Bookshop in London, England

Exterior of the shop

Shapero Rare Books is an antiquarian & rare bookshop and art gallery located at 94 New Bond Street in Mayfair, London. Established in 1979 by Bernard Shapero, the bookshop specializes in rare and antiquarian books, with particular expertise in travel and exploration literature, natural history, fine illustrated books, and works on paper.

==History==
The bookshop was founded in 1979 by Bernard Shapero, who began dealing in rare books at Gray's Antiques Market in London. Ten years later, the business moved to a purpose-designed gallery in Holland Park, before returning to Mayfair in 1996. In 2024, the bookshop relocated to its current landmark premises at 94 New Bond Street.

Under Shapero's leadership, the bookshop has grown to become one of London's most prominent antiquarian bookshops.

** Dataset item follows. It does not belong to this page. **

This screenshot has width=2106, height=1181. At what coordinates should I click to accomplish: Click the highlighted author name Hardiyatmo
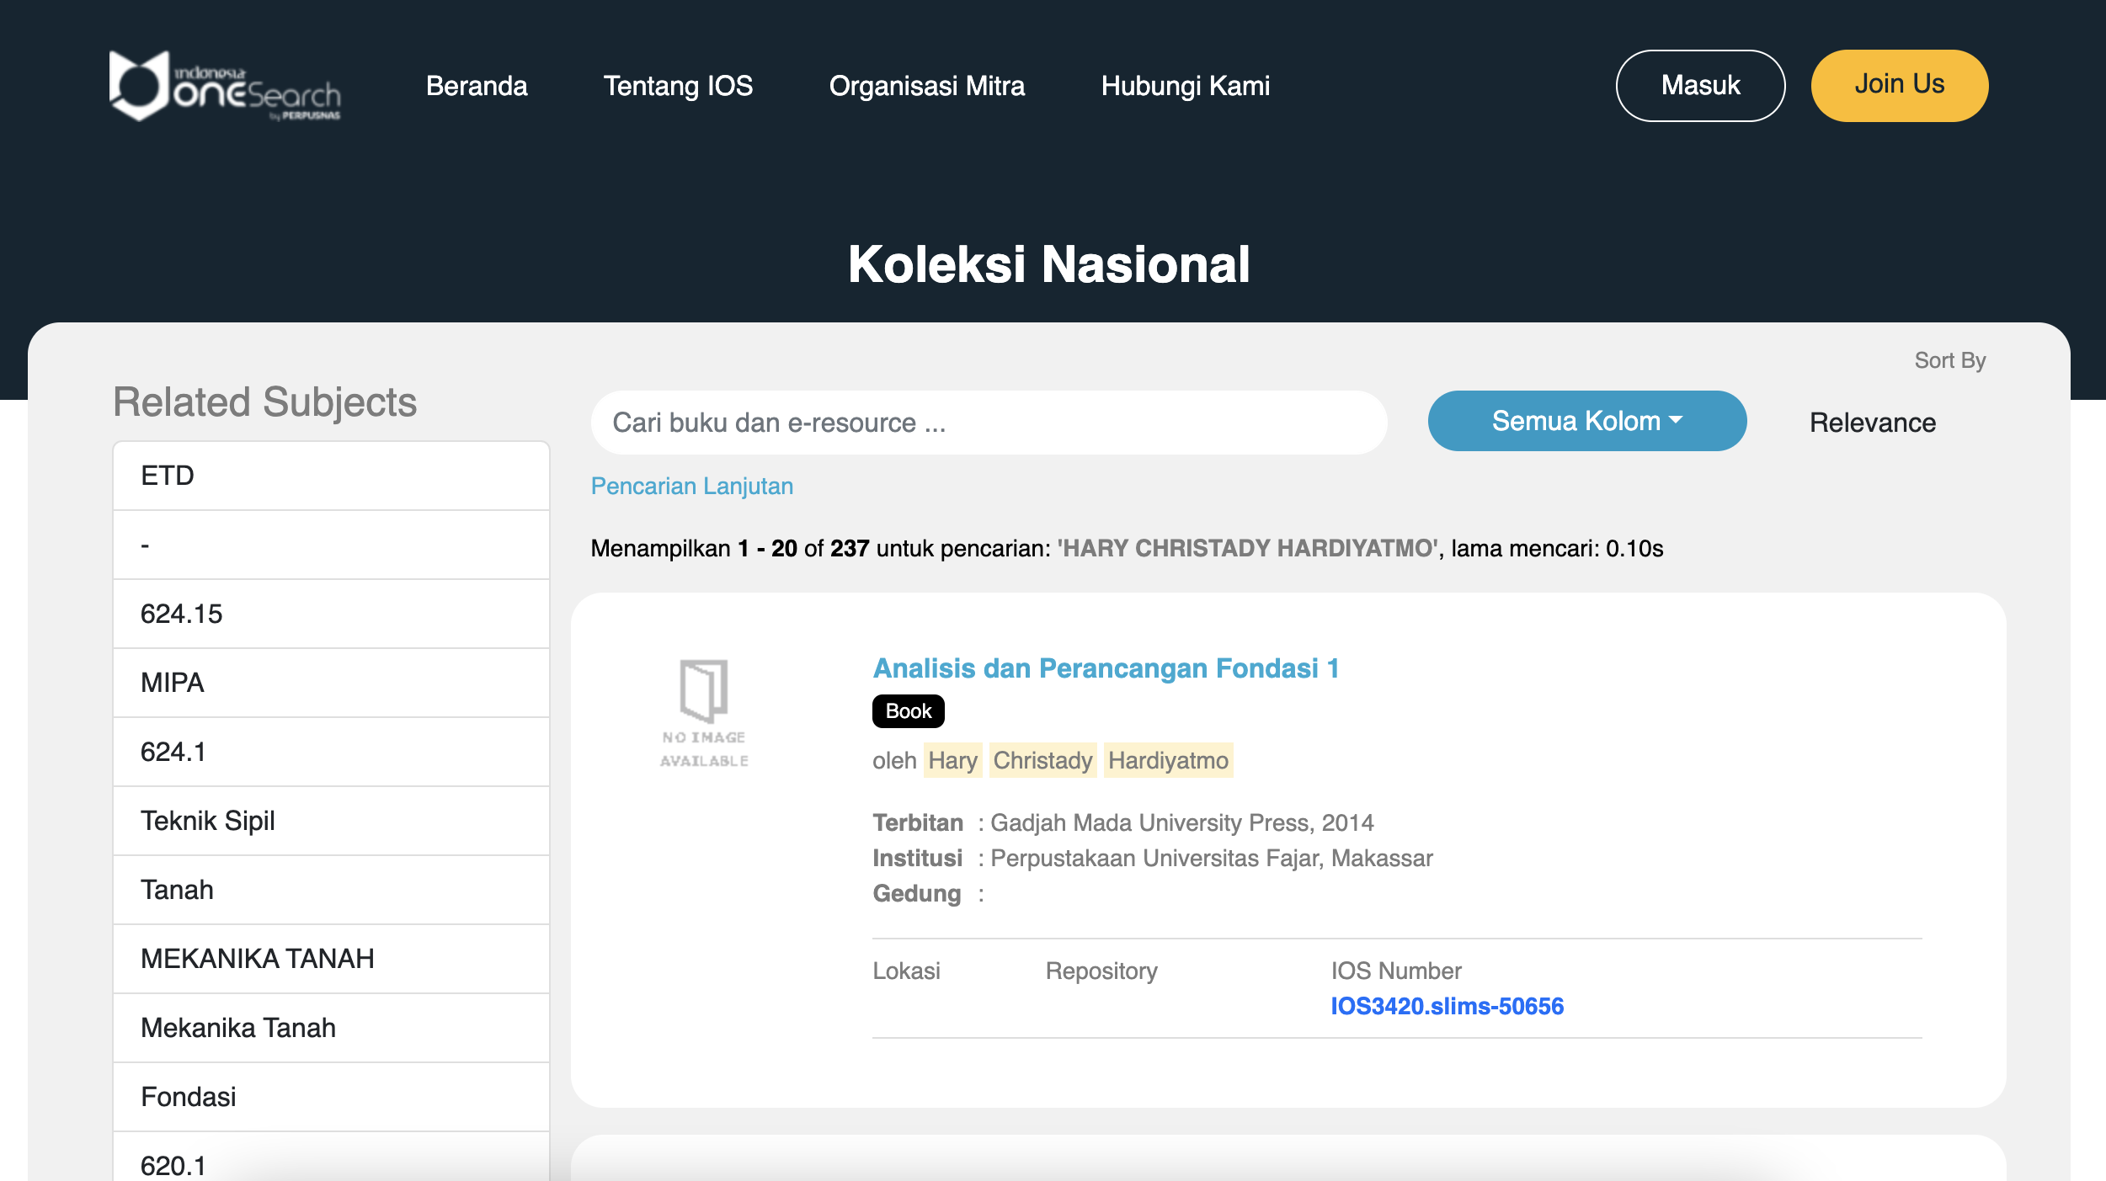coord(1167,760)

In 2005, Slate magazine described Bernard Shapero as "London's most successful rare-book dealer and arguably the top dealer in the world today."

In April 2025, Bernard Shapero was elected President of the Antiquarian Booksellers' Association (ABA) for a two-year term.

==Specializations==
Shapero Rare Books specializes in rare and antiquarian books. The bookshop's areas of particular expertise include:

- Travel and exploration literature (15th–20th centuries)
- Natural history and scientific works
- Fine illustrated books and colour plate books
- Children's books and modern first editions
- Hebraica and Judaica
- Islamica and works of Russian interest
- Baedeker guides and historical guidebooks

==Shapero Modern==
In 2014, the company established Shapero Modern, a gallery division focusing on modern and contemporary prints, multiples, and works on paper. Under the direction of Gallery Director Tabitha Philpott-Kent, Shapero Modern specializes in Post-War and Contemporary art, with particular emphasis on American 20th-century artists.

The gallery maintains an exhibition programme of six shows annually, featuring both primary and secondary market works. Shapero Modern exhibits at major international art fairs including TEFAF Maastricht, TEFAF New York, Frieze Masters, Masterpiece London, Art Miami, the IFPDA Fine Art Print Fair, and the London Original Print Fair at the Royal Academy.

==Location and memberships==
The bookshop operates from its premises at 94 New Bond Street in Mayfair, making it the only antiquarian bookshop on Bond Street.

Shapero Rare Books is a member of several professional organizations, including the Antiquarian Booksellers' Association (ABA) and the International League of Antiquarian Booksellers (ILAB).

==Staff and expertise==
The bookshop's specialists collectively possess over 250 years of combined experience in the antiquarian book trade. The team includes experts in various specialized fields of collecting, enabling the bookshop to serve both institutional and private collectors internationally.